Italy, Ivory, & Women at the Most Famous Altar in the World
Amazing Art Chase 2025 - the search through Italy for women portrayed in ancient sacred art
I’ve just returned from a group pilgrimage, three respected professors (Lynn Cohick, Sandra Glahn, and Jazmine Sanchez) leading the charge, as we raced across Italy looking for women portrayed in ancient sacred art. We started in Rome, then on to Orvieto, Assisi, Siena, Florence, Milan, and Venice. I’m going to start here on Question Girl with Venice.
Venice was beautiful and strange, of course, but we were there to see something much more beautiful and strange than Venice itself—something very rare, and very precious to women of faith.
In 1906 a priceless ivory box, broken into fragments, was discovered under an altar at a chapel in Croatia. The box dates from the 400s and it shows women serving at the altar in St Peter’s, Rome—the headquarters of the entire Christian Church at that time (it didn’t split into Catholic/Protestant until hundreds of years later).
Two women on the left and two men on the right have their mouths open and arms up in a liturgical pose, singing. In the center is the famous altar of St Peter's, held up by massive twisted columns. Underneath the vaulted roof of the altar are a man (right) and a woman (left) at the table. The woman holds something up--likely a container for the Eucharist (communion).
Here's the same altar today, in St Peter's Basilica (church) in Rome with the twisted columns, that is carved into the ivory box. Underneath the altar lie the bones of St Peter himself. It's hard to see in this photo but the altar is massive--you can tell by how small the poinsettias look in front of the columns. Picture women clergy serving there at the altar alongside men--isn't that a beautiful example of brothers and sisters serving God together? In Christ there is no male or female, wrote Paul.
This is a beautiful example of gender parity--men and women depicted serving together.
This is a crucial piece of church history that, 1600 years later, shows us that women led alongside men in the very early church. This is not new if you’ve read Paul’s roll call of his co-leaders (he calls them “coworkers”) in Romans 16, or have heard about Phoebe, Priscilla, or the apostle Junia, but there’s something about a tangible object picturing an event that is very powerful. I got to see this with my own eyes at an archeological museum in Venice and my writer’s imagination filled in the colors, sounds, and scent from this moment in time captured on this box.
Can women be leaders in the church? Yes! They were, and this is just one example depicting this historical truth at the altar of the most famous church in the world, where Peter is buried beneath the same altar.
Can women be leaders in the church? Yes! They were.
Here’s a quote from an article called “Women Leaders at the table in Early Churches” by Ally Kateusz.
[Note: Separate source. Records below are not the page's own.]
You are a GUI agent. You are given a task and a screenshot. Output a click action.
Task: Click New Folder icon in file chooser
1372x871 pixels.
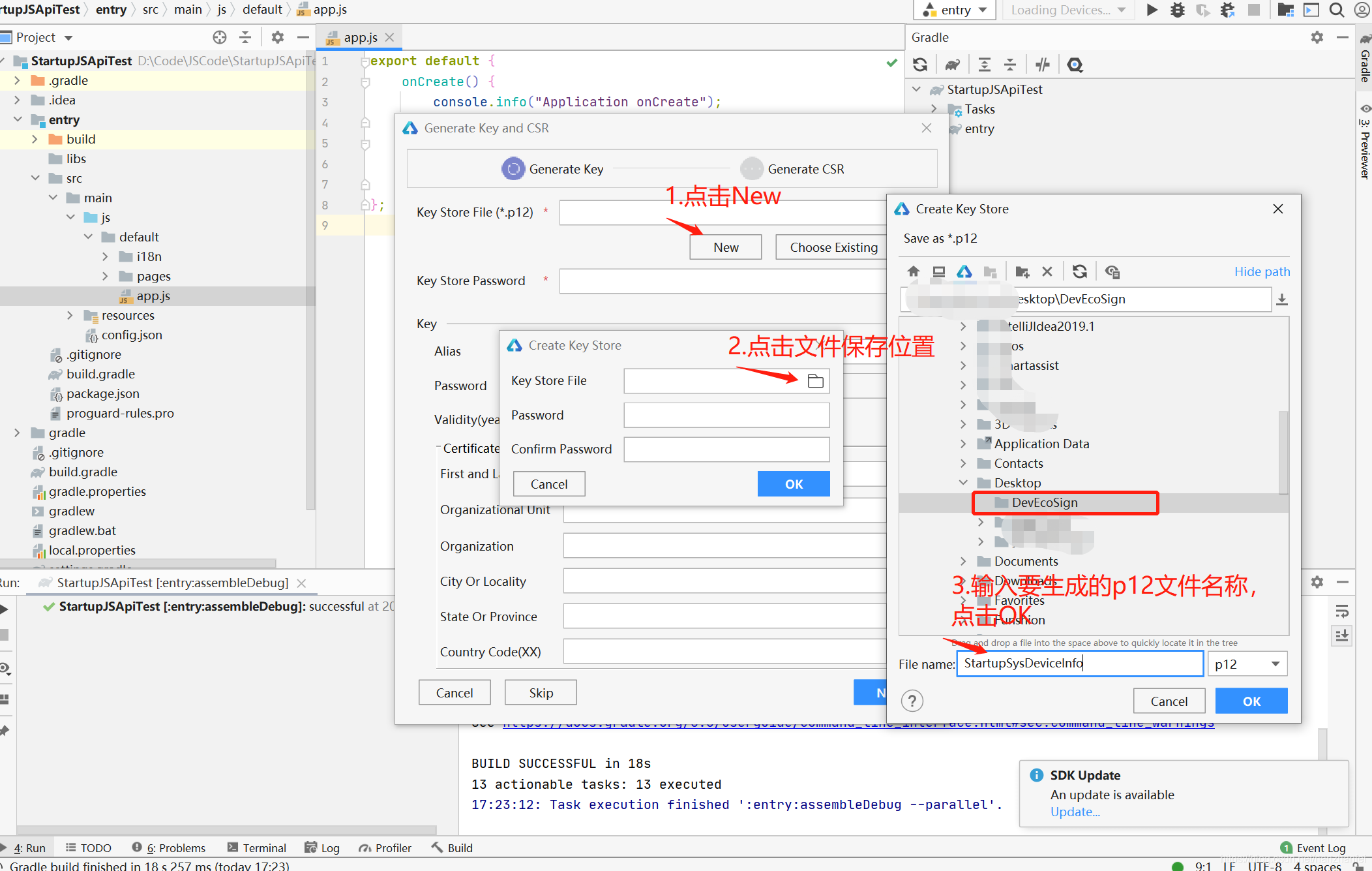click(x=1022, y=272)
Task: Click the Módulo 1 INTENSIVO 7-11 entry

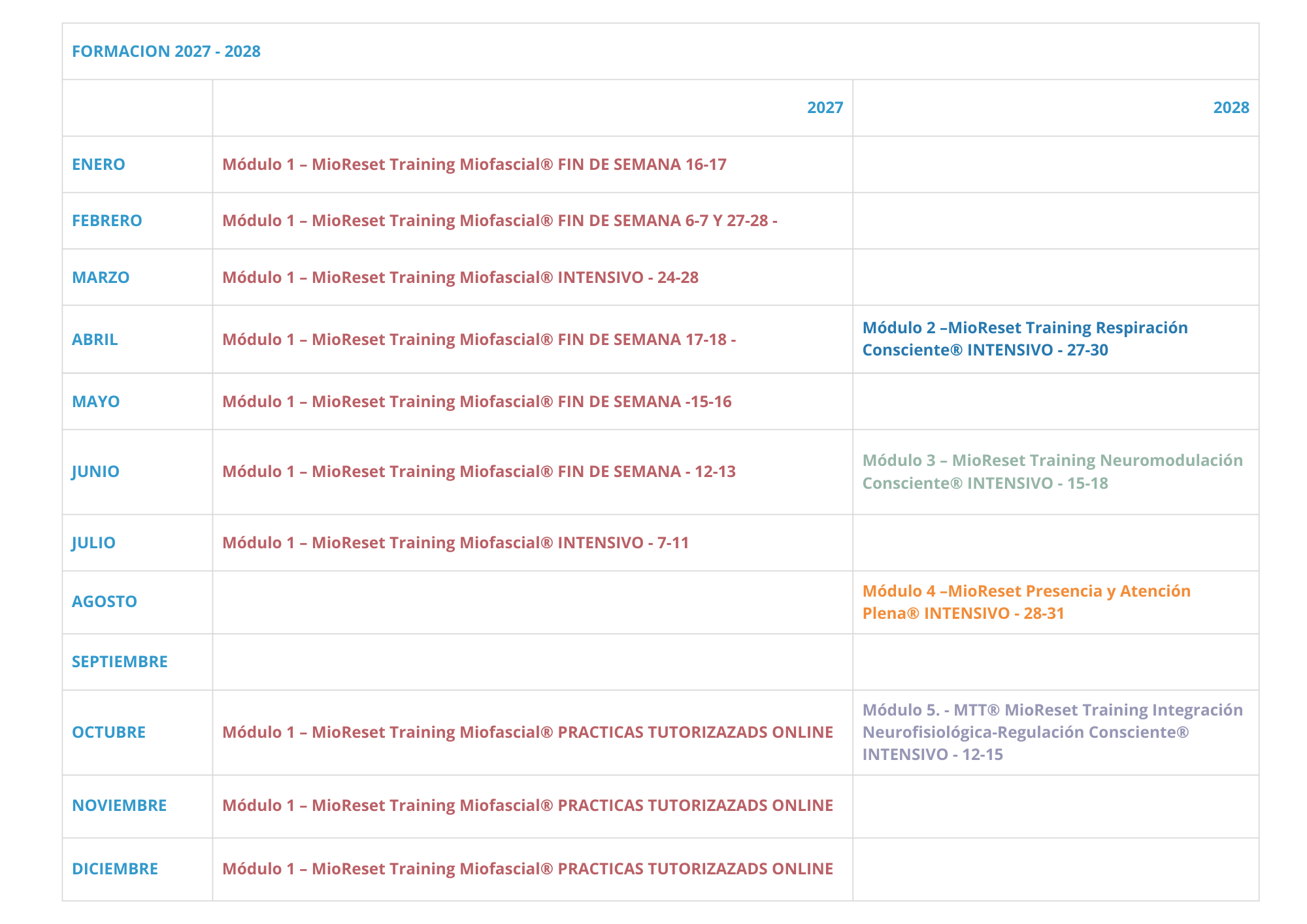Action: (455, 542)
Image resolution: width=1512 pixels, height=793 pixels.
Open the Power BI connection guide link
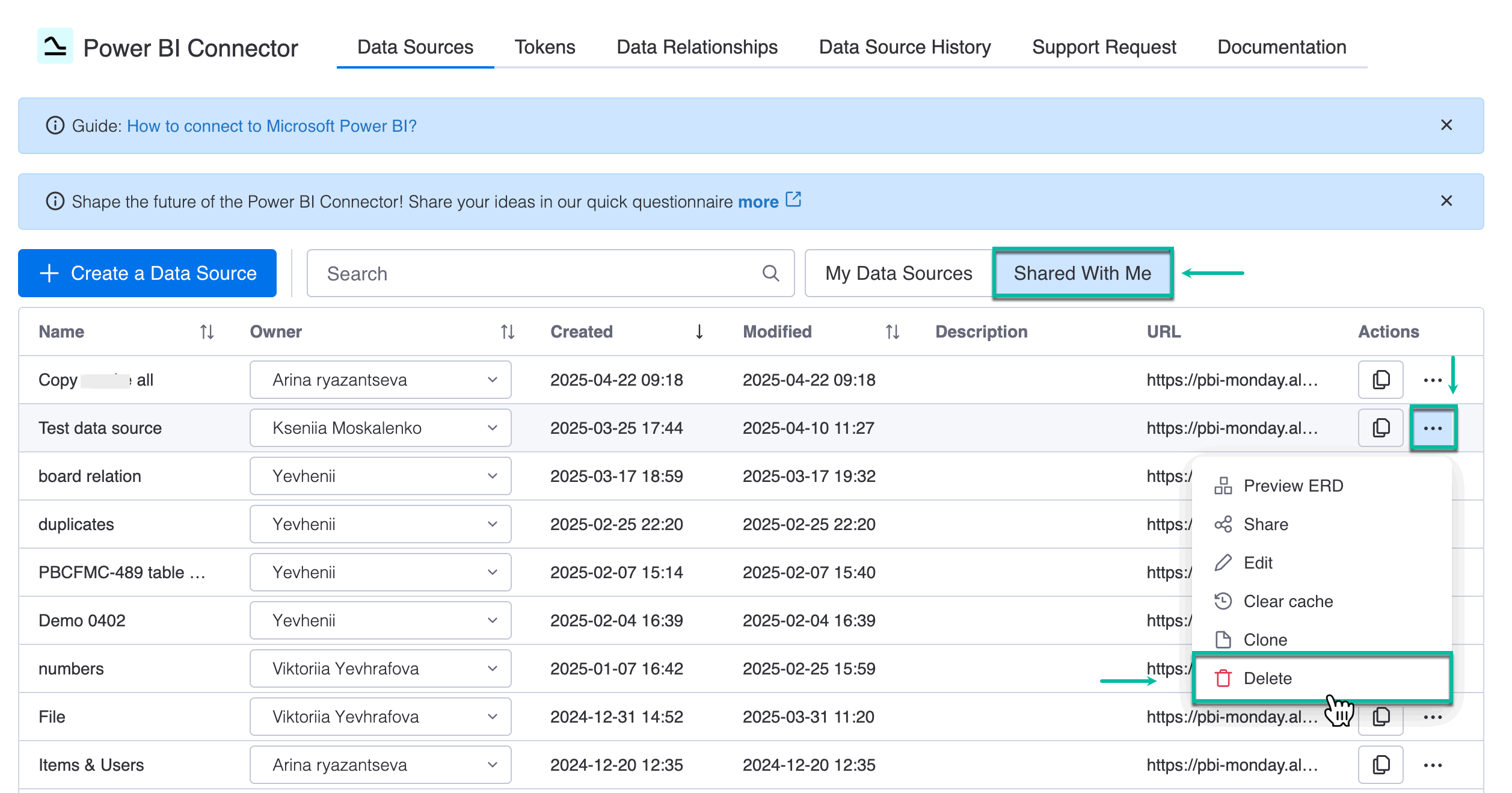(271, 126)
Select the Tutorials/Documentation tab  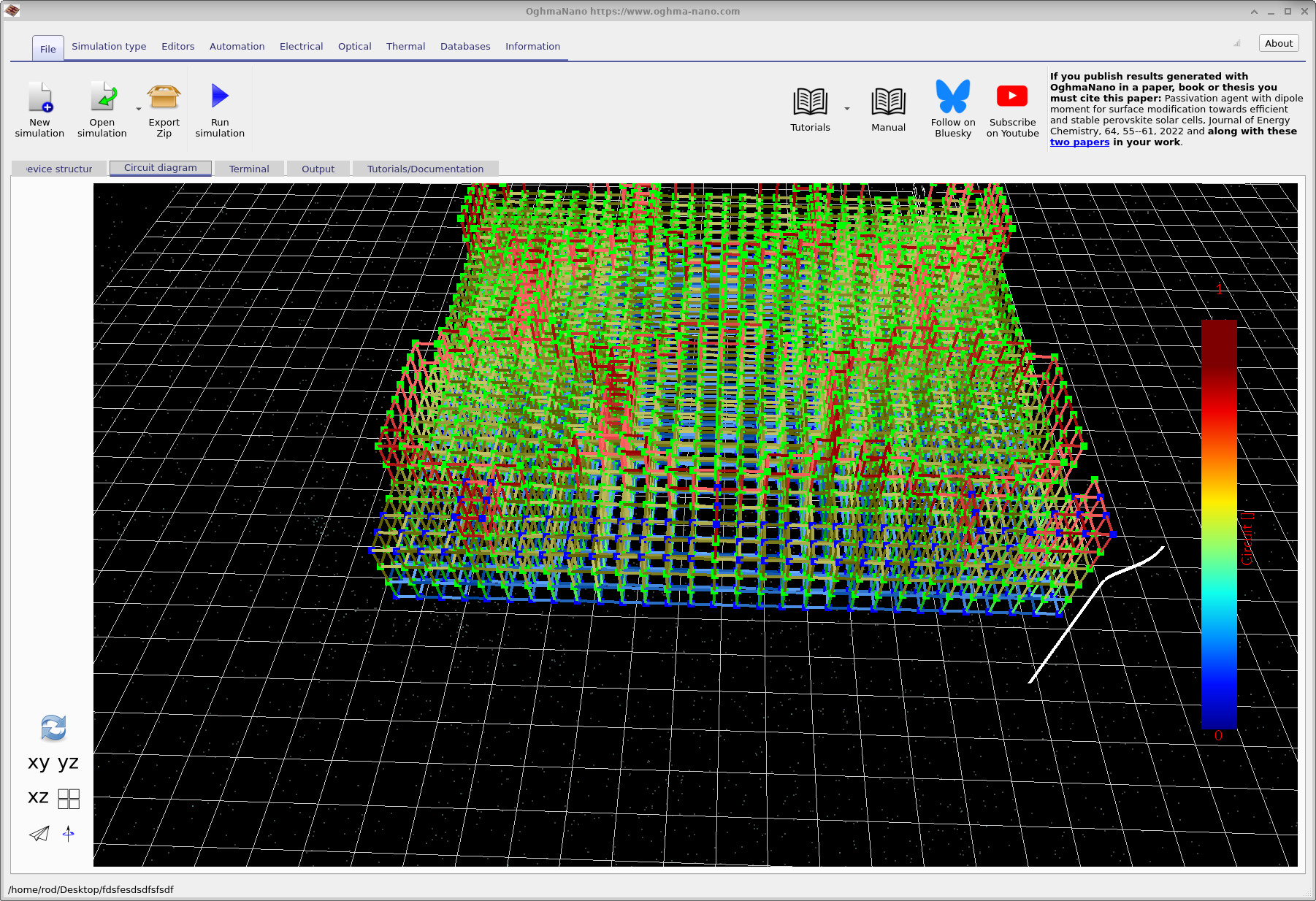click(x=426, y=169)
“One of the two oldest iconographic artifacts in this study contradicts any assumption that the early churches in the city of Rome had an all-male clergy. This fifth-century artifact depicts the altar area of Old Saint Peter’s Basilica in Rome. While the scene on the artifact confirms that there was a men’s side and a women’s side in the church, it contradicts that only men were in the altar area. Its sculptor depicted a men’s side and a women’s side in the altar area, too. Since the discovery of this artifact, almost without exception scholars have agreed it depicts men on the left side of the table and women on the right. This scene is on one face of an ivory reliquary (a box for holy relics) that was buried beneath the altar area of a church near the city of Pola in what is now Croatia. It was excavated in 1906. Today it is in the Venice Archeological Museum. Sometimes called the Pola Ivory, most art historians date this delicately carved box to the 400s, usually no later than 450.”
You can read the full article from scholar Ally Kateusz here—there is more detail and some fascinating intrigue with the Vatican, as well—from an academic journal called Priscilla Papers, Spring 2020.
As a bonus, here are 30 Bible Verses on Women Leaders from Marg Mowczko. These make me happy!
Susy...so interesting! What a journey and so eye opening! i've enjoyed seeing your photos of that trip.
Welcome back! I would so love to know who took it to Croatia, when, and why. This is so fascinating.